GC Assertions: Using the Garbage Collector to Check Heap Properties

Assertions are a Good Thing. Sadly, most programming languages support a very limited set of assertions; the most common case is just specifying a boolean expression, based on current variable values, that must evaluate to true in order for the assertion to succeed. Some languages, such as Eiffel, offer a slightly more advanced language for expressing some assertions -- for example, the old keyword can be used in post-conditions to refer to the original value of variables that might have changed during evaluation.

In general, any assertion mechanism that allows programmers to use higher-level concepts, or measure properties that are not readily accessible otherwise, is good progress. Assertions for heap properties are not a new thing, but in GC Assertions: Using the Garbage Collector to Check Heap Properties (PLDI '09), E. A. Aftandilian and S. Z. Guyer suggest both a rich set of heap-related assertions, plus a novel mechanism for performing the tests with minimal runtime overhead (<3% when a significant set of assertion is used).

The authors claim their system to be more precise than static analysis, since it tests the actual, concrete heap, and work well in the presence of (commonly used) mechanisms like reflection and dynamic class loading; more efficient than runtime invariant checks; and more accurate than heuristics.

The set of assertions offered in this system include assert-dead(ref) (zero incoming references), assert-alldead() (for all objects allocated in a marked region), assert-instances(type), num), assert-unshared(ref) (one incoming pointer), and more. Assertion violations provide a dump that shows the path from a memory root (e.g., thread stack or static field) to the violating object.

The system's strength lies in the fact that assertions are tested not when encountered at runtime, but rather on the following GC cycle; but this imposes some limitations on the assertions that can be tested for.
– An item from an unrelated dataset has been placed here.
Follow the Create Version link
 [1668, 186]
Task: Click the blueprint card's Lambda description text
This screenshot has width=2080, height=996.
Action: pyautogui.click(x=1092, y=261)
What I found missing is (a) a slightly richer set of assertions, with variants such as assert-min-references or assert-max-references; and (b) conditional asserts, as in, "test this assertion only if that condition holds". The conditions can be limited to very trivial ones, e.g., "if ref != null, assert-min-references(ref, 2)" can be used to verify that a given reference to an object is never the only one. (Yes, this specific example can be achieved by means of weak references, but that complicates the program's code, and unlike assertions, it cannot be turned off; I don't want the system to auto-release my reference if it's the last one, I want to assert that it never is.)

All in all, the paper presents a great new take on memory-related assertions. If Design-by-Contract is ever added to the Java language (as it should be), this paper provides a first glimpse into the possibilities of contracts that go beyond the trivial and easily-tested ones, by wisely taking advantage of the managed runtime environment.